Articolo aggiornato con dati, normative e opportunità per l’export in Giappone nel 2026
Il Giappone rappresenta uno dei mercati più avanzati, esigenti e strutturati a livello globale, caratterizzato da elevato potere d’acquisto, forte attenzione alla qualità e standard normativi particolarmente rigorosi. Per le imprese italiane, si tratta di una destinazione strategica, soprattutto nei settori ad alto valore aggiunto come agroalimentare, moda, cosmetica e meccanica avanzata.
In questo articolo analizziamo in modo approfondito le principali opportunità offerte dal mercato giapponese, il ruolo dell’accordo di partenariato economico tra Unione Europea e Giappone (EPA) e i settori più promettenti per il Made in Italy. Viene inoltre fornito un inquadramento del contesto economico e demografico del Paese, evidenziando i trend che stanno guidando la domanda.
L’export in Giappone si conferma nel 2026 una delle scelte più strategiche per le imprese italiane: il Paese è tra i mercati più sofisticati e strutturati a livello globale e tra i paesi più interessanti per l’export del Made in Italy. Quinta economia mondiale per PIL nominale, rappresenta una destinazione privilegiata per chi vuole vendere in Giappone nei settori ad alto valore aggiunto.
L’elevato potere d’acquisto, la stabilità istituzionale e la forte attenzione alla qualità rendono il Giappone un mercato particolarmente attrattivo. Tuttavia, si tratta anche di un contesto competitivo e complesso, dove l’ingresso richiede preparazione, adattamento culturale e una strategia ben strutturata.
Con un PIL superiore ai 4.200 miliardi di dollari secondo il World Bank, il Paese mantiene una posizione centrale negli equilibri economici globali, sostenuto da un sistema industriale altamente sviluppato, un elevato livello tecnologico e una forte stabilità istituzionale.
La crescita economica, stimata intorno all’1% annuo dal Fondo Monetario Internazionale (IMF), riflette una fase di maturità, ma anche una notevole resilienza. Il Giappone continua infatti a distinguersi per la qualità delle proprie infrastrutture, l’efficienza dei sistemi logistici e la capacità di innovazione in settori chiave come robotica, automazione, elettronica e manifattura avanzata.
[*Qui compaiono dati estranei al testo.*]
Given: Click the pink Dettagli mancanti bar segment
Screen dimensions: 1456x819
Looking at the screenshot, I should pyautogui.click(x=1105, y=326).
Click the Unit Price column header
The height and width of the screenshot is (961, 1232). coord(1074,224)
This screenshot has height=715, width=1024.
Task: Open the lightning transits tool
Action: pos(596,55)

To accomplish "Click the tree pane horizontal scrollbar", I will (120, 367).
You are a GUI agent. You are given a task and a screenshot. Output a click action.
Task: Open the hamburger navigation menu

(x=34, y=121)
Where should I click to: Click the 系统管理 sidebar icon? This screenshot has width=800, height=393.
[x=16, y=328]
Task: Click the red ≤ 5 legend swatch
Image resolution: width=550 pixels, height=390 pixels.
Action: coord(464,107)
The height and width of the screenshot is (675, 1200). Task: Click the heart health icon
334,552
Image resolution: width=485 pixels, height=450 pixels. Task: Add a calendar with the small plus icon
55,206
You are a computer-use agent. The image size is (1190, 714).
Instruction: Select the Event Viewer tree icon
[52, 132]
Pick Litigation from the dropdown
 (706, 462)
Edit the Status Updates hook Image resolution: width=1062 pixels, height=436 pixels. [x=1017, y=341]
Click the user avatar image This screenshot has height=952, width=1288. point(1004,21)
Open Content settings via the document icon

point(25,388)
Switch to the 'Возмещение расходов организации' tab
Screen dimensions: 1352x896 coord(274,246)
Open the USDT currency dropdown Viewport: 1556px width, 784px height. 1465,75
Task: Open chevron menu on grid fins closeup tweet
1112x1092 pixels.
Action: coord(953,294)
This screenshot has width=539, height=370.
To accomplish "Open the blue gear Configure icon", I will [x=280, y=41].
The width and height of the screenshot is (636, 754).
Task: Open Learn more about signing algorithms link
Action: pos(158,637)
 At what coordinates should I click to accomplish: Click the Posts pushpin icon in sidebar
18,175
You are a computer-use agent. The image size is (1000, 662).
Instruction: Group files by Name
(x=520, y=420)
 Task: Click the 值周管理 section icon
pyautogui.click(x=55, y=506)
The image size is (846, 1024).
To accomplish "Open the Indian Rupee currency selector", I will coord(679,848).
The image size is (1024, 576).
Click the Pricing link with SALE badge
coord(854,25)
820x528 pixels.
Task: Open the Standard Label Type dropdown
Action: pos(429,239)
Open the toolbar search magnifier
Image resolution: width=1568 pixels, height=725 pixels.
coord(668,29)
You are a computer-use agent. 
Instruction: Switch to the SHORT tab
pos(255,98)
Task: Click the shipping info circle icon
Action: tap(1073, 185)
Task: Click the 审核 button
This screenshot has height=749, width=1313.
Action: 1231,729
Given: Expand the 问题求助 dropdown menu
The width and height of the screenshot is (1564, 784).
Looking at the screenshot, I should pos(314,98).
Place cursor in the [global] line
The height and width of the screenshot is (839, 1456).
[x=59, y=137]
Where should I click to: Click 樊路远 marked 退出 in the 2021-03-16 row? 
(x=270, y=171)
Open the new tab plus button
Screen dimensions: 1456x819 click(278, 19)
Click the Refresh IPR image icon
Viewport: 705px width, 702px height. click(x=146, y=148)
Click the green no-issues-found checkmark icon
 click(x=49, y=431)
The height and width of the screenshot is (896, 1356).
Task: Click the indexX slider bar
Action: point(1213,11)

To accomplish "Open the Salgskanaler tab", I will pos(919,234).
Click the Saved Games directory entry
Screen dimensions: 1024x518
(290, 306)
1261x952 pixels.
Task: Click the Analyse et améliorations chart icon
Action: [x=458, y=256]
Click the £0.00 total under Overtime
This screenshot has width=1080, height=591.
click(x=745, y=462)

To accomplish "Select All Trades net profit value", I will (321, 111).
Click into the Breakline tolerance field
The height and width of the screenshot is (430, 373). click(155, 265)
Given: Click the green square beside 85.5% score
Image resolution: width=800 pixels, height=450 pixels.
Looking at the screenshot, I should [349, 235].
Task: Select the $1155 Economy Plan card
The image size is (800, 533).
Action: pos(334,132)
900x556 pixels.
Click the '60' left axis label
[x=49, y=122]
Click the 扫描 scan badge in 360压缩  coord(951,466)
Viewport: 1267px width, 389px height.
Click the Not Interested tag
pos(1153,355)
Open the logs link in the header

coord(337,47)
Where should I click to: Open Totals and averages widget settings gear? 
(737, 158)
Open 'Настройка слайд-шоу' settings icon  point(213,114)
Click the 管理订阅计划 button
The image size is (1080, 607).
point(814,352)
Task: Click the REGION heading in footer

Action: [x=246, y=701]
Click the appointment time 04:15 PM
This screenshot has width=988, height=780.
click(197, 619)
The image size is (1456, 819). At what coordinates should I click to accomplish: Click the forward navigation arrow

Un elemento strutturale che incide profondamente sulle dinamiche economiche è la demografia. Il Giappone è uno dei Paesi più anziani al mondo, con oltre il 29% della popolazione sopra i 65 anni (World Bank). Questo fenomeno comporta una trasformazione della domanda interna, con una crescente attenzione verso prodotti e servizi legati al benessere, alla salute, alla sicurezza e alla qualità della vita. Allo stesso tempo, la riduzione della forza lavoro attiva sta accelerando gli investimenti in automazione e tecnologie industriali.
Parallelamente, il governo giapponese continua a promuovere politiche di stimolo economico e innovazione, con particolare attenzione alla trasformazione digitale, alla sostenibilità e alla transizione energetica. In questo contesto, si rafforzano le opportunità per le imprese estere che offrono soluzioni tecnologiche, prodotti premium e competenze distintive.
Le relazioni economiche tra Unione Europea e Giappone hanno conosciuto un’evoluzione significativa negli ultimi anni, trovando un punto di svolta nell’entrata in vigore dell’Economic Partnership Agreement (EPA) nel 2019. Si tratta di uno dei più importanti accordi commerciali bilaterali a livello globale, che ha contribuito a rafforzare in modo strutturale gli scambi tra due delle principali economie mondiali.
Secondo la Commissione Europea, l’accordo ha progressivamente eliminato i dazi su oltre il 90% delle esportazioni europee verso il Giappone, con un percorso di liberalizzazione che, a regime, interesserà fino al 99% degli scambi. Questo ha avuto un impatto diretto sulla competitività delle imprese italiane, riducendo il costo di accesso al mercato e rendendo i prodotti UE più competitivi rispetto a quelli provenienti da altri Paesi.
I benefici dell’EPA sono particolarmente evidenti in alcuni settori chiave del Made in Italy. Nel comparto agroalimentare, ad esempio, l’eliminazione o la riduzione dei dazi su prodotti come vino, formaggi e trasformati ha favorito un aumento delle esportazioni, rendendo il Giappone uno dei mercati asiatici più rilevanti per il food italiano. Parallelamente, l’accordo ha introdotto un sistema di tutela per oltre 200 Indicazioni Geografiche europee, garantendo una maggiore protezione contro imitazioni e contraffazioni.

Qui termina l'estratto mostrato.